About this Research Topic
In most mammals, including humans, males are larger than females and thus often considered dominant over females. But recent theories in behavioral ecology and psychology argue that the relative power of the sexes is more balanced and flexible than was long thought, and depends on a number of ecological, life-history, and social factors as well as, in humans, on cultural norms and institutional policies.
Research on these issues conducted by natural scientists (e.g., ecologists, biologists) and social scientists (e.g., psychologists, sociologists) has progressed separately with little cross-disciplinary exchange.
In non-human mammals, so far empirical investigations on the evolutionary origins and dynamics of inter-sexual power have been relatively scarce and have largely focused on a few female-dominant taxa, such as bonobos, lemurs, and spotted hyenas. However, recent studies have shown that male dominance is not always the rule in other non-human societies either. Filling the gaps in our understanding of the struggle for power between the sexes requires studying male-female social relationships across many species.
In the social sciences, much research on the effects of sex or gender on power, status, dominance and leadership has been conducted, but many questions remain. For example, we still do not understand well the circumstances under which women advance to powerful positions in organizations or society, or when their authority as high-level leaders is accepted versus contested. We also lack research that elucidates the contextual factors that either promote or hinder women’s choices to strive for positions of dominance or power.
Thus, there is a need for interdisciplinary studies that bring together research in behavioral ecology and psychology regarding the drivers of gender inequalities. Much can be learned by social scientists focused on human behavior by turning to work by natural scientists (e.g., about contextual factors that favor the rise of female leadership, the origin and development of sex or gender differences). Likewise, natural scientists can likely benefit from the knowledge generated by social scientists (e.g., considering how human culture and norms of dominance and power may apply to animal social learning). Therefore, in the present Research Topic, we attempt to build and expand an interdisciplinary scope by covering studies of many social mammals including humans, and explore issues related to inter sexual power, status, dominance, and leadership in relation to any aspect of morphology, life history, the social and mating system, phylogenetic history, as well as social structures and cultural norms, some of which are specific to human societies (matrilineal vs. patrilineal society, socialization, institutional policies).
We invite original empirical and modeling papers, reviews/theory papers, experiments, field studies, and other forms of scientific communication on sex/gender and power, status, dominance, and leadership, which may include (but are not limited to):
1. The determinants of power, status, dominance, and leadership attainment of females versus males across species, including (but not limited to): sexual dimorphism, social organization, social structure and mating system, intensity and forms of aggression and conflicts, the self-reinforcing effects of winning and losing conflicts, sex and gender differences in motivation, leverage, social support, life history, sexual conflict, and economic and institutional policies, norms, stereotypes, and biases.

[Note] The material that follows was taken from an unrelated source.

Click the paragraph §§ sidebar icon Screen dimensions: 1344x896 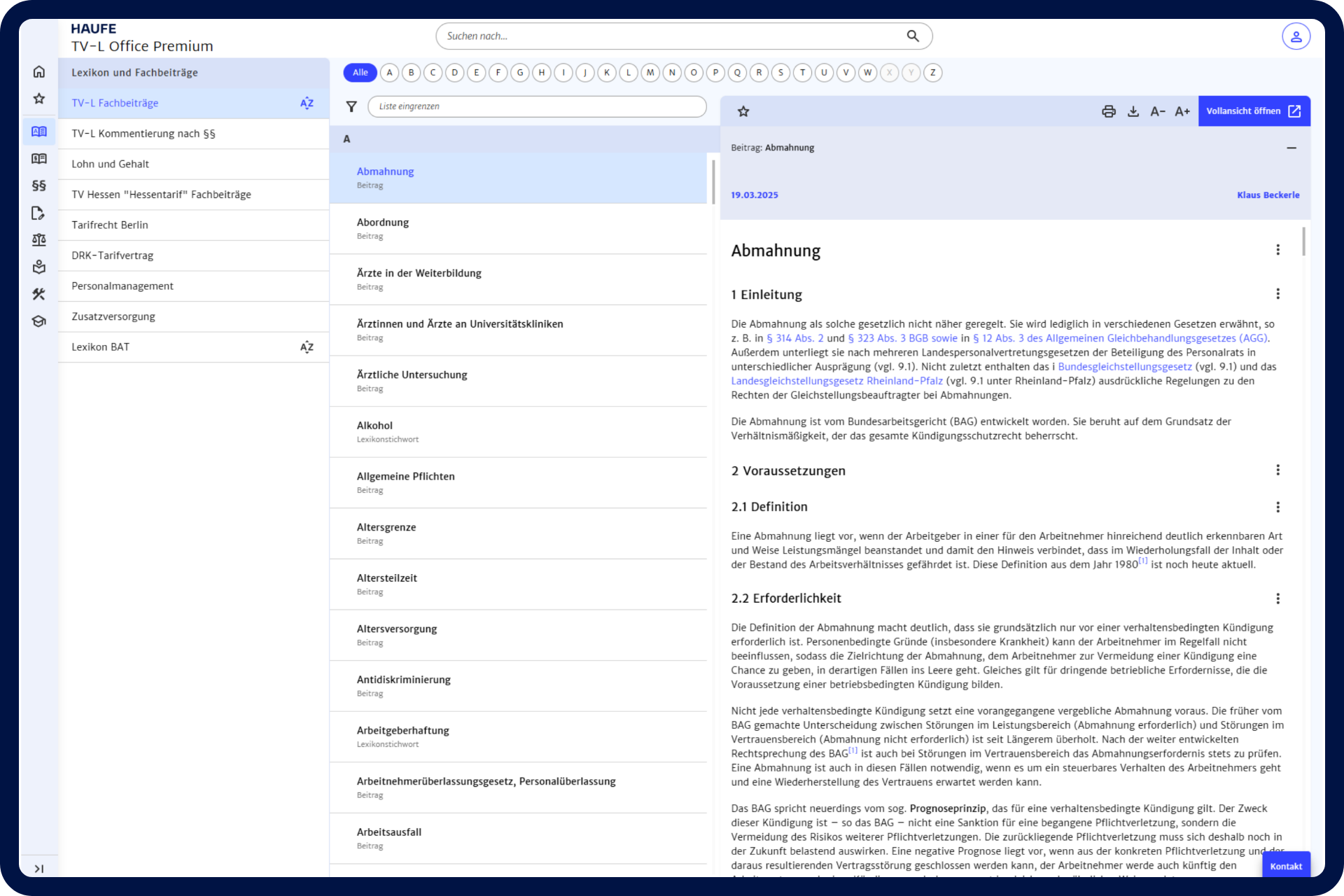tap(39, 186)
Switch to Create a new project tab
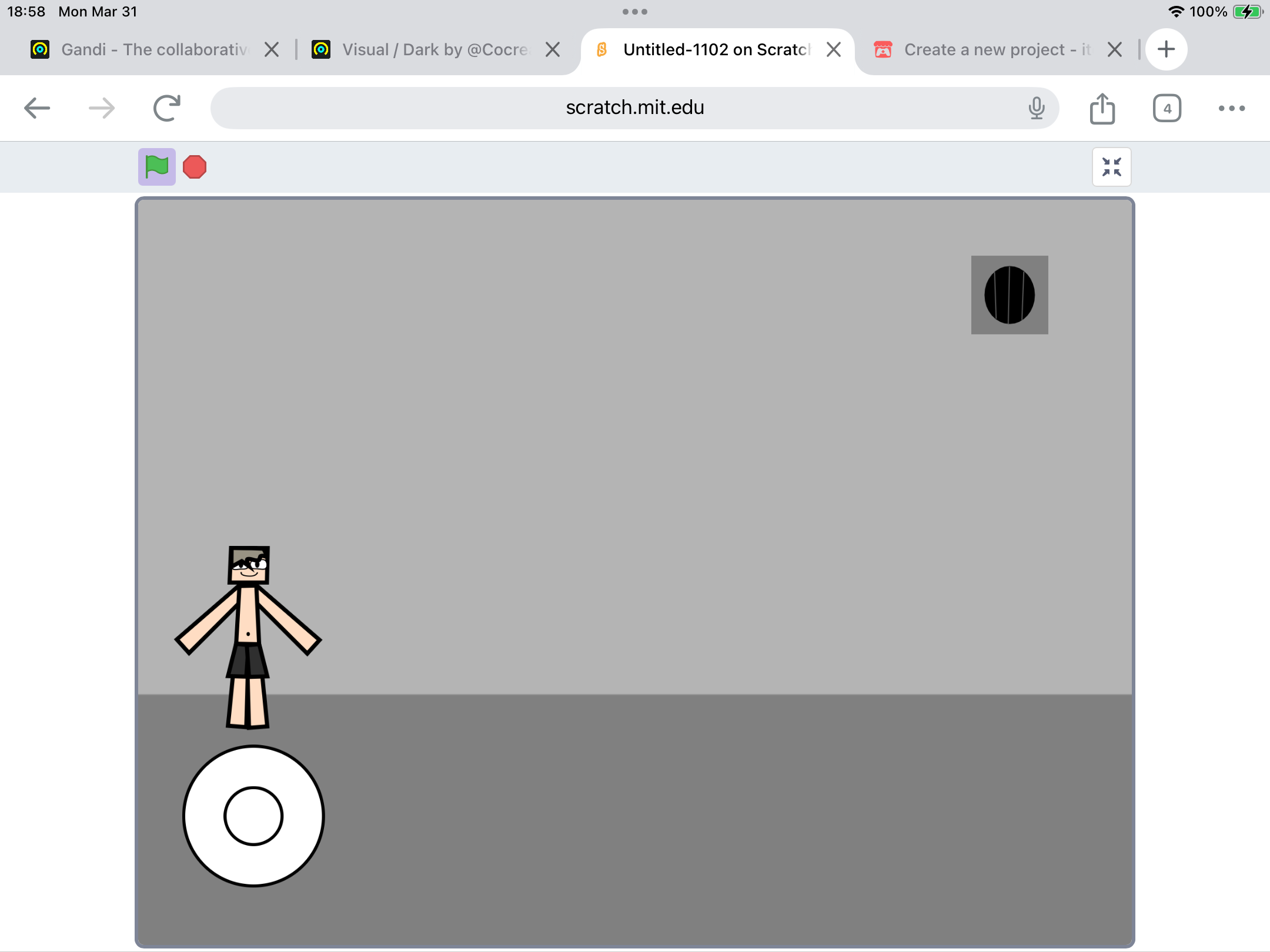Image resolution: width=1270 pixels, height=952 pixels. click(997, 49)
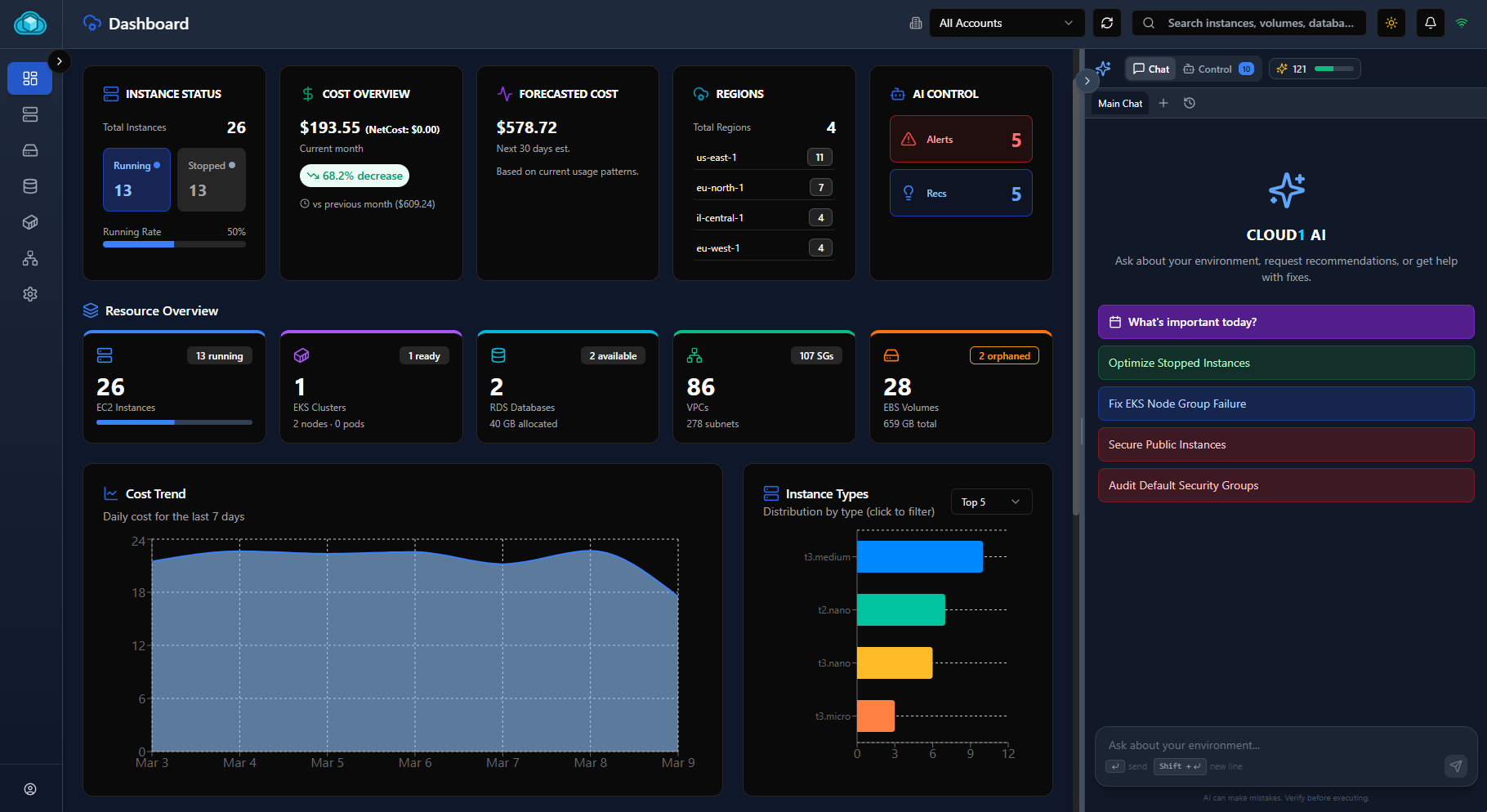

Relatedly, determinants and contextual factors influencing women’s choices to strive for positions of dominance, status, power or leadership. In the case of animal societies, determinants and contextual factors associated with greater female versus male dominance.
2. The various benefits (evolutionary, ecological, social, and possibly others) of gender equality in human societies or female power in animal societies (e.g., protection against males in terms of safety for their offspring, freedom of choosing a mating partner, priority of access to food, political leadership, income and power at work)
3. Psychological, social, or organizational factors that hinder or promote women’s access to social status and positions of power (e.g., gender-biased evaluations and decisions). Relatedly, the effects of social and political policies for increasing gender equality in humans.
4. Evaluations of women and men in powerful societal positions; performance or well-being effects of female versus male leadership, or how female dominance behavior differs from male dominance behavior in animals, and how it affects evolutionary fitness.
5. The historical influence of gender biases on the part of researchers for knowledge on intersexual power in non-human and human societies. For example, discussions have been raised over how the gender of the researcher shapes the research agenda and extant knowledge in a given area of work.
Authors are not expected to focus on both human and animal societies in a given submission (although such a comparative focus would, of course, be very welcome). Rather, by including papers from different disciplines with different foci, we hope that the special issue will become more than a sum of its parts. We hope that the special issue will contribute to an interdisciplinary exchange and nudge researchers to take a look at papers beyond their usual scope, with different approaches, methods, or theories. In this way, we hope for researchers to consider new lenses and ideas contributing to the advancement of our understanding of sex, gender, and dominance in both human and non-human societies.
Keywords: gender biases related to dominance, status, power and leadership, sex and gender differences in power and leadership, intersexual dominance, sexual conflict and coercion, gender equality policies
Important Note: All contributions to this Research Topic must be within the scope of the section and journal to which they are submitted, as defined in their mission statements. Frontiers reserves the right to guide an out-of-scope manuscript to a more suitable section or journal at any stage of peer review.